My strengths are maturing cheese between days old to up to six months, so this a little different for me. We currently mature 45 British cheeses on site and bespoke mature each batch of cheese to suit certain restaurants/customer needs. In turn its more like we are maturing 220 different cheeses as they all vary in flavour and micro styles. 


How are you approaching the maturation and why have you chosen this approach?

Our goal with this cheese is to push the boundaries of the typical ways you mature cheddar cheese.

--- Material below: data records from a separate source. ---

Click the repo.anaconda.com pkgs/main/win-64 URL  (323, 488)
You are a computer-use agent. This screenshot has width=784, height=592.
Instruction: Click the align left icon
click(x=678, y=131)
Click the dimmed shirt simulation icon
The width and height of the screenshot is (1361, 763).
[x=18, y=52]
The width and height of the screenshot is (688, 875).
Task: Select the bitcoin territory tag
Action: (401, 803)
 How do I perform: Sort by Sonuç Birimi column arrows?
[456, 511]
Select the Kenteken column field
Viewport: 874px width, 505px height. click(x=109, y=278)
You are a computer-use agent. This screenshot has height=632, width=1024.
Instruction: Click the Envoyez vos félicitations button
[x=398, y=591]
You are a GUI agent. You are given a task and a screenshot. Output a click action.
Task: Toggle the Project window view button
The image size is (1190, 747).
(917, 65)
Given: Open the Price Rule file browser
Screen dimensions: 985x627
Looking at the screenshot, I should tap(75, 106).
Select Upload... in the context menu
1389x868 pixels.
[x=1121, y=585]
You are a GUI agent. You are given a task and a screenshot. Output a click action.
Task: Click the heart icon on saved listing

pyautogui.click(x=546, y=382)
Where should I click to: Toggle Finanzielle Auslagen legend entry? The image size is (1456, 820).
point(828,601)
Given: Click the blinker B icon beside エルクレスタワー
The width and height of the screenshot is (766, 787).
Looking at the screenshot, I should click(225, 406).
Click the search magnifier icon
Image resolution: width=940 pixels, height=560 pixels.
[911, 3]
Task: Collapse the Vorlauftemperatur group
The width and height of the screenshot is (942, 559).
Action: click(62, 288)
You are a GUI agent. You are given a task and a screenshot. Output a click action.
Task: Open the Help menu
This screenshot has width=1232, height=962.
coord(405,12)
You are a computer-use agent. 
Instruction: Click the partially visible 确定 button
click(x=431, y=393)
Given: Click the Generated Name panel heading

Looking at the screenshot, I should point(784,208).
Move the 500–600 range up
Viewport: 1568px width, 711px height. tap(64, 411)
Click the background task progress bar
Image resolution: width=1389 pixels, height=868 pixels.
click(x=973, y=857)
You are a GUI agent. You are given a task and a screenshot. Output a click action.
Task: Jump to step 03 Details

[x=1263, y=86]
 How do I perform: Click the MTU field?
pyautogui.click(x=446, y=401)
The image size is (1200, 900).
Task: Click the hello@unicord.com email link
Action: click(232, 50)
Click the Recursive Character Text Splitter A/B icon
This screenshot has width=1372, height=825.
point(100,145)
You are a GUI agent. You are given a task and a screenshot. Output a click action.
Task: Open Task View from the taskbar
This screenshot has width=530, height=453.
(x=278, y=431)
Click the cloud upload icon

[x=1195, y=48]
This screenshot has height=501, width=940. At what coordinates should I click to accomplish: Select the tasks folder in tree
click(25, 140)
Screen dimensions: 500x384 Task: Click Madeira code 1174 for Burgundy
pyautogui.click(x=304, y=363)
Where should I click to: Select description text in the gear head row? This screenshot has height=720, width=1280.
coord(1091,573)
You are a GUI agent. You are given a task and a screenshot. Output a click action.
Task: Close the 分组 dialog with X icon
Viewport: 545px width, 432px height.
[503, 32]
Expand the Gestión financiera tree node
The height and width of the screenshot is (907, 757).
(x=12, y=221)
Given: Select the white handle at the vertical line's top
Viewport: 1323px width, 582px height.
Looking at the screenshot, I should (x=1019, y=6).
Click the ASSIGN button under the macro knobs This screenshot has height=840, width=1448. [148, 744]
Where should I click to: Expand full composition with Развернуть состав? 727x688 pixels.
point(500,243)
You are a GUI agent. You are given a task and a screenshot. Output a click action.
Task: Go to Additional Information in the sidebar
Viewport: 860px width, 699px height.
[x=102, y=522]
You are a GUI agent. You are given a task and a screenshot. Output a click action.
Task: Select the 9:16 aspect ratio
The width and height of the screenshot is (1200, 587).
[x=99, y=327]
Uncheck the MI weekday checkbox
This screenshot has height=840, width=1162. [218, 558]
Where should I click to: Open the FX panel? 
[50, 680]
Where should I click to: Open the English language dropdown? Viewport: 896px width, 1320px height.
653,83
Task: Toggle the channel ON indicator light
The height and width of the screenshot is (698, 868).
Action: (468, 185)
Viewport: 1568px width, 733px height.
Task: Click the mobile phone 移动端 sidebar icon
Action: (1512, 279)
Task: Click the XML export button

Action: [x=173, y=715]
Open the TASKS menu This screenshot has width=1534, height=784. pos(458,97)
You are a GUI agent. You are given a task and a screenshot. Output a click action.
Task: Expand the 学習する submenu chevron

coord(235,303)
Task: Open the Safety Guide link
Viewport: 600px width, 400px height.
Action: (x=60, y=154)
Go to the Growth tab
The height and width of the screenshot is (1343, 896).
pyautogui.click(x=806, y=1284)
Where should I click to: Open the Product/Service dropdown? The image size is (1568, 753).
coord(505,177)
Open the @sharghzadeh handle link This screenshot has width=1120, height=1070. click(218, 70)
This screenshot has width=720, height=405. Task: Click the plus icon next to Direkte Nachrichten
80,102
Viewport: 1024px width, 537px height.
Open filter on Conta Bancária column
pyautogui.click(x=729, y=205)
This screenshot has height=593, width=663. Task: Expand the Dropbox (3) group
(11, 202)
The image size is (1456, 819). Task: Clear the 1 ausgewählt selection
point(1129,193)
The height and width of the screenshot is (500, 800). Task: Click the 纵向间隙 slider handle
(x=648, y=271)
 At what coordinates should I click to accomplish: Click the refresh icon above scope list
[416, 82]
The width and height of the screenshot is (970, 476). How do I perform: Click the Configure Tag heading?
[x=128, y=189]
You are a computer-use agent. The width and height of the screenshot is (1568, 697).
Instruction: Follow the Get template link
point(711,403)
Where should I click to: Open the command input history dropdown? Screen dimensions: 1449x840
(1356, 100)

We have measured the water content at this stage to map out a turning schedule to ensure that all moisture has enough time to circulate the cheese, we based this information on previous cheese with similar levels of moisture. I plan to push the boundaries on temperature and mature at a slightly higher temperature than normal to (hopefully) ensure a sharp acidity, with the higher temperature the cheese will naturally want to lose more moisture, so I need to make sure of humidity counter balances this, so I’ll be running slightly higher in comparison to usual cheddars. The knock on effect will be quite gnarly rind which I’ll have to manage.  

A lot of key decisions will we’ll be keeping a close eye for miting, and with the higher than usual temperature the rind will also be quite volatile to cracking so potentially a unusual ‘relarding’ may happen. So, yes. We have taken our measurements, mapped a course and chartered the way to hopefully a different but tasty experience.  


What are you expectations for the matured cheese, including the flavour profile after 9 months?

In terms of flavour, at six months high sharp acidity and punchy. The interesting thing will be how that acidification could lead to complex savouriness, although I feel that I might need another 6 months for this to come to fruition. The aggressive rind treatment I will be expecting a transference of earthiness just underneath the rind. In terms of texture, I am hoping we can retain some creamy qualities however I think a more realistic outcome will be a slight flaky texture.